栃木県上三川町の住宅で住人の女性(69)が殺害された強盗殺人事件で、栃木県警と神奈川県警の合同捜査本部は7日、女性の息子2人も殺害しようとして重傷を負わせたとして、横浜市港北区の夫婦で無職、竹前海人(28)と美結(25)の両容疑者を強盗殺人未遂容疑で再逮捕し、発表した。両容疑者とも「知らない」と、容疑を否認しているという。

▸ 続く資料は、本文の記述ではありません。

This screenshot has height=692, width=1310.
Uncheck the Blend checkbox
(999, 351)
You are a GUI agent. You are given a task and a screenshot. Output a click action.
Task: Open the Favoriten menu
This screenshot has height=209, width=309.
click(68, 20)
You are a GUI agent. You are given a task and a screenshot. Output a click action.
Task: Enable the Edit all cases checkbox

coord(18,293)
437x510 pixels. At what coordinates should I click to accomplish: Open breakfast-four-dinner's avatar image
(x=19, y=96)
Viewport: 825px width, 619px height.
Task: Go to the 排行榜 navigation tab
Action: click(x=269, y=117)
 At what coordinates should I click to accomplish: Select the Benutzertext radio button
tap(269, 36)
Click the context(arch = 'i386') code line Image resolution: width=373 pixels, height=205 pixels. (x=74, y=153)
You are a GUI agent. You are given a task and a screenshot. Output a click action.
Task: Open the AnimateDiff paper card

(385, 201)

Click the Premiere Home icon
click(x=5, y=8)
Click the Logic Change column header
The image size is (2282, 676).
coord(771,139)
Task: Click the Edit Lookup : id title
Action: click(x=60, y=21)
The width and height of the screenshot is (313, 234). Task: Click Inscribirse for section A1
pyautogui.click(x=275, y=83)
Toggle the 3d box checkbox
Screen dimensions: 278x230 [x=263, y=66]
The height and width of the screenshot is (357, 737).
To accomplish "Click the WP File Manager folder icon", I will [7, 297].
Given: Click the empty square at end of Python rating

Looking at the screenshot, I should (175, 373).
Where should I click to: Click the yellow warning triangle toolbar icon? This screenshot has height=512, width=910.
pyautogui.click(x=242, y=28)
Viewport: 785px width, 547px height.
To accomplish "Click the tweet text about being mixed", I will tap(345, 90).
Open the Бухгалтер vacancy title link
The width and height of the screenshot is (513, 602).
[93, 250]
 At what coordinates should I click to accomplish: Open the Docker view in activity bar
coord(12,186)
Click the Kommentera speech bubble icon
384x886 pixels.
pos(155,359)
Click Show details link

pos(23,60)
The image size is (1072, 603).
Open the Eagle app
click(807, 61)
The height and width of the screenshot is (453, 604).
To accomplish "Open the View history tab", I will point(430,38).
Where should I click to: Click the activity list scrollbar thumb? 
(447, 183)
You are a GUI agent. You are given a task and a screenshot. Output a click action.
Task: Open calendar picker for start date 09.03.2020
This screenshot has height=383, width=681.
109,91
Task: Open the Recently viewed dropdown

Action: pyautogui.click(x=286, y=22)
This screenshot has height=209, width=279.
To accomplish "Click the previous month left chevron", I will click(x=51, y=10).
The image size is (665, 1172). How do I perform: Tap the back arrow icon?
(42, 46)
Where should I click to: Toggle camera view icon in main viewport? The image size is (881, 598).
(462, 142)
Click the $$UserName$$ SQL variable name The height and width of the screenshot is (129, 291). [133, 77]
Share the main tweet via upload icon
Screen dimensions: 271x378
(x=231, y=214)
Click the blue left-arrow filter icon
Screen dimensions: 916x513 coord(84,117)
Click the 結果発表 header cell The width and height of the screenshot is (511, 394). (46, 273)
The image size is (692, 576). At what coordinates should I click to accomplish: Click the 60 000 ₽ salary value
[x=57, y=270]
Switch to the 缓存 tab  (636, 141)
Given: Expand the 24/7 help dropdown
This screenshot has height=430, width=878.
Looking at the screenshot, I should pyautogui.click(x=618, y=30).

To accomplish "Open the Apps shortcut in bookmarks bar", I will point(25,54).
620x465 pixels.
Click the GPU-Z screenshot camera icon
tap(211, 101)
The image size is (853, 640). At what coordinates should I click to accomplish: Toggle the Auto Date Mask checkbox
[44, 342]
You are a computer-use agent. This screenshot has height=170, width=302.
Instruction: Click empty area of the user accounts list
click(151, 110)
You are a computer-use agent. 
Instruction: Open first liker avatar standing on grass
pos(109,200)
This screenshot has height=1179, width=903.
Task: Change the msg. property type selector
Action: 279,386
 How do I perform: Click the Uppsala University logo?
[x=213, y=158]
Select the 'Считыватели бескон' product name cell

捜査本部はこれまでに、実行役とされる相模原市の高校生の少年3人と川崎市の無職の少年1人も、同じ容疑で再逮捕している。
事件の概要と再逮捕の経緯
捜査本部によると、竹前海人、美結両容疑者は5月14日午前9時27分ごろ、少年4人や何者かと共謀して女性宅に侵入し金品を物色していたところ、女性の40代長男と30代次男に見つかり、強盗の目的を遂げるためにバールで殴るなどして殺害しようとした疑いがある。住宅内に侵入したのは少年4人で、両容疑者は、離れた場所からスマホのアプリで指示を出していたとみられるという。息子2人は頭などに重傷を負った。
捜査の進展と関連容疑者
事件をめぐっては、捜査本部が、主導役とみている益田和彦容疑者(48)を強盗殺人容疑で公開手配。相模原市の少年(18)を、少年1人に対し、強盗などの実行行為をさせることを知りながら、別の少年1人を紹介して仲間に加えさせたとする職業安定法違反(有害業務の紹介)の容疑で逮捕している。
捜査当局は、事件の背後にいる指示役の全容解明を進めており、今回の再逮捕がその一環とみられる。両容疑者の否認に対し、今後も捜査を継続し、証拠の積み重ねを図る方針だ。